Je compte les billets : quatre de dix mille, sept de cinq mille, trois de deux mille et dix de cinq cents. Est-ce qu’il essaie de me donner un pot de vin pour que je prenne sa sœur dans mon écurie ? Je le regarde pensant lire de la gêne dans ses yeux mais il est absolument confiant. J’ai envie de rire mais je me retiens. Ca le vexera peut-être. Il a l’air très sérieux. Cette somme ridicule ne pourrait même pas acheter mes chaussettes !

 

Mais je trouve le geste très courageux de sa part.

 

—Est-ce que ça ira ? Je crois que c’est même trop me donner, dis-je d’un ton ironique.

 

Il fait une drôle de tête et ajoute un dernier billet de mille francs. Puis il m’écrit un nouveau mot.

 

« L’ironie ne passe pas toujours bien quand on parle à un sourd. Je ne saisis pas les nuances de la voix. Là c’est vraiment tout ce que je peux donner. Ça ira ? Pour la prendre avec vous ? ».

 

Ça doit être toutes ses économies.

J’ai le cœur qui se sert et je ne sais même pas pourquoi. Je crois que je suis ému. Quel âge a-t-il douze, treize ans. Et il défend déjà sa sœur ainsi !

 

—Comment tu t’appelles ?

 

« Raphael. Je vais bientôt être à court de papier sur mon bloc note. Alors c’est oui ou non ? »

 

Il négocie bien le petit, il ne perd jamais le nord et va droit au but. Je prends un billet de cinq mille et lui rends le reste.

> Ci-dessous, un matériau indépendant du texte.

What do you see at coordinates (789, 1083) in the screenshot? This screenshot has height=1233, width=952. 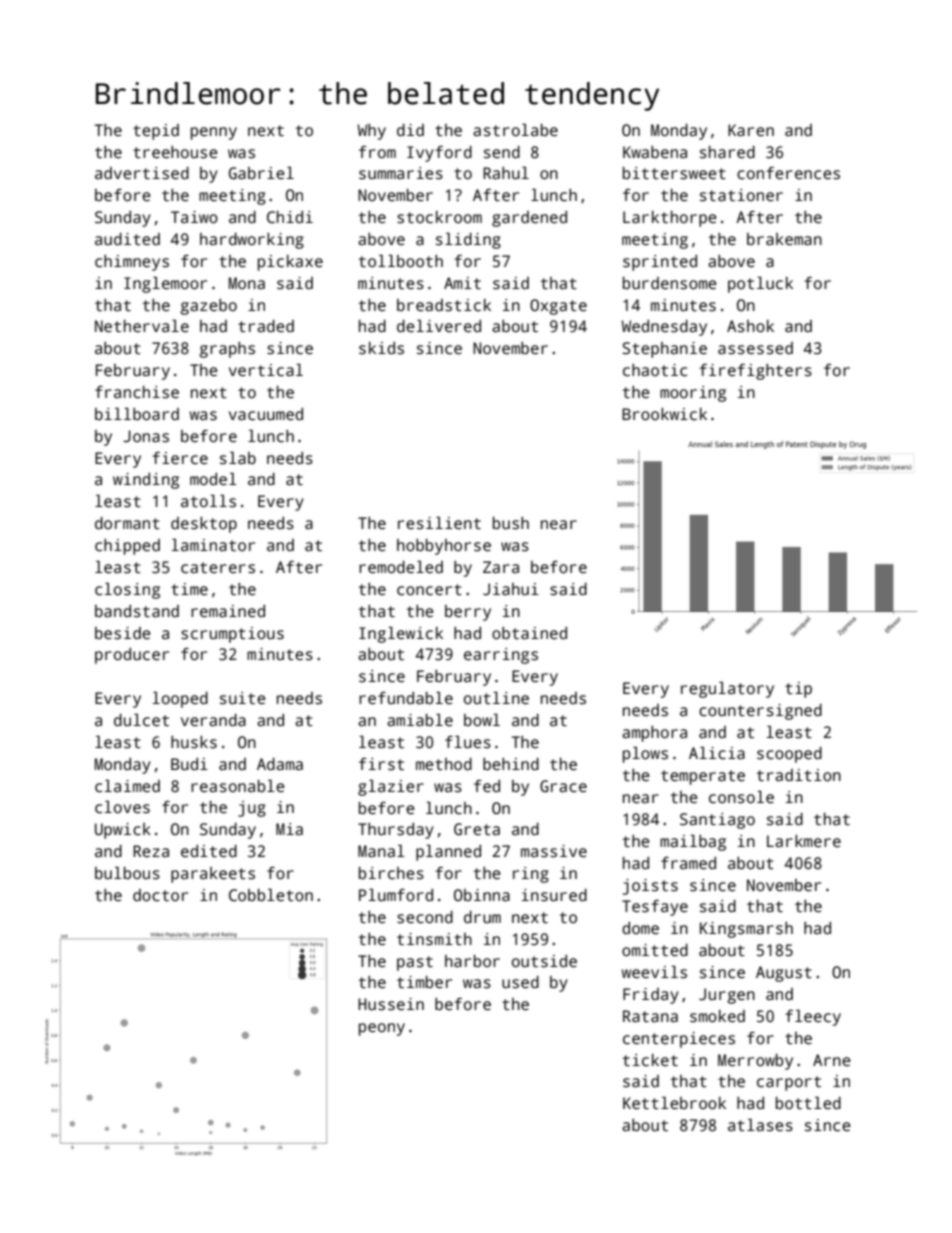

Je ne veux pas qu’il pense que j’ai accepté parce que je l’ai pris en pitié même si je dois avouer que je ne peux occulter ce sentiment de mon cœur en le voyant.

 

—Cinq mille c’est largement suffisant pour un début, après tout je n’ai encore jamais produit personne, dis-je en lui tendant la main pour signer notre contrat.

 

Il me sourit et prend ma main.

Comme il se fait tard, je lui demande de monter pour que je le dépose chez lui. Peut-être que j’espère aussi au passage voir sa sœur mais c’est surtout pour le remercier du courage dont il a fait preuve.

 

****Raphael****

 

J’espère que Dieu me pardonnera d’avoir utilisé mon handicap pour lui inspirer l’envie de reprendre Lola. Je sais bien que la somme que je lui ai donnée était dérisoire. Je ne suis pas assez naïf pour croire que je peux payer un tel homme. Je suis sûr que rien que le prix de sa voiture pourrait acheter quatre fois notre maison.

 

Oui, j’ai joué sur la corde sensible en lui dévoilant mon handicap sans fioritures.

Mais je suis content de moi, et je n’ai pas honte.

J’ai été un homme aujourd’hui.

J’ai arrangé les dégâts que j’ai causés.